Wenn sich die Staatenlenker der 20 mächtigsten Industrie- und Schwellenländer in Pittsburgh treffen, gehen die EU-Vertreter mit einer klaren Forderung in die Debatte: Ihr Ziel ist eine Begrenzung der Vorstandsgehälter. "Bonuszahlungen für Manager sind als Folge der Finanzkrise in der öffentlichen Diskussion stark in Verruf geraten. Dabei sind Anreizsysteme wichtige Instrumente zur Motivation von Managern und Arbeitnehmern", sagt dagegen Ernst Fehr, Professor an der Universität Zürich. "Das Problem ist aber, dass Anreizsysteme oft schlecht konzipiert sind."
Ein transparenteres Verfahren bietet die Bonusindexstudie des Finanzresearch-Unternehmens Obermatt aus der Schweiz, die Capital vorab vorliegt. Sie misst die Managementleistung relativ zu den wichtigsten Wettbewerbern. Ausschlagebend ist die Finanzgröße Ebitda, die kaum durch buchhalterische Tricks beeinflusst werden kann. "Der Bonusindex ist fair für Manager, aber auch fair für Aktionäre," so Obermatt-Geschäftsführer Hermann Stern, "denn er honoriert nur die wahre operative Leistung - unabhängig von externen Faktoren, wie beispielsweise dem Verlauf der Konjunktur oder der Veränderung von Rohstoffpreisen."

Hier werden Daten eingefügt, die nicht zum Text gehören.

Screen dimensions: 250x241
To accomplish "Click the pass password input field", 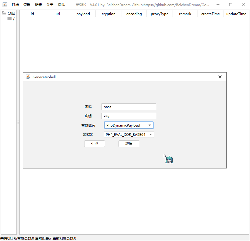I will [x=129, y=107].
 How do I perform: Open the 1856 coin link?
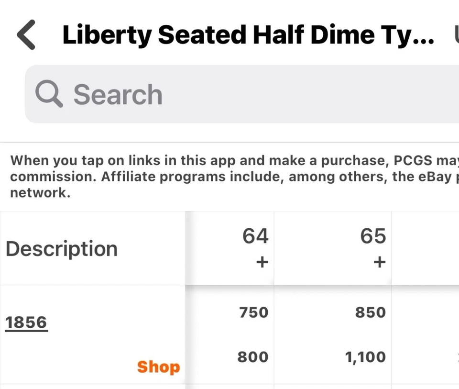(26, 322)
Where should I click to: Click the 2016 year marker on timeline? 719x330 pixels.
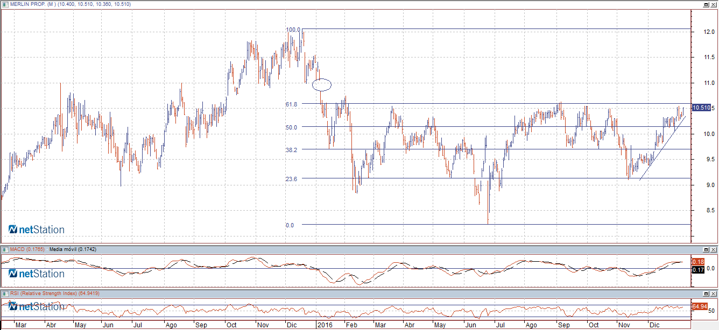[324, 325]
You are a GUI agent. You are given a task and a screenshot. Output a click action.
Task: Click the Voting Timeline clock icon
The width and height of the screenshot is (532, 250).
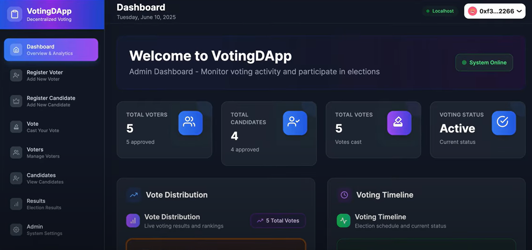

Die Ergebnisse für das erste Halbjahr fallen allerdings durchwachsen aus: Lediglich einem guten Drittel der untersuchten hundert Unternehmen aus dem HDax ist es gelungen, ihre globalen Wettbewerber zu übertreffen. "Die Vorstände haben im ersten Krisenhalbjahr 2009 mehrheitlich schlechter gearbeitet als der internationale Durchschnitt und demzufolge auch unterdurchschnittliche variable Lohnbestandteile verdient", sagt Stern. Der Experte stieg bei der Analyse tief ein und verglich bei den Großkonzernen auch einzelne Geschäftsfelder.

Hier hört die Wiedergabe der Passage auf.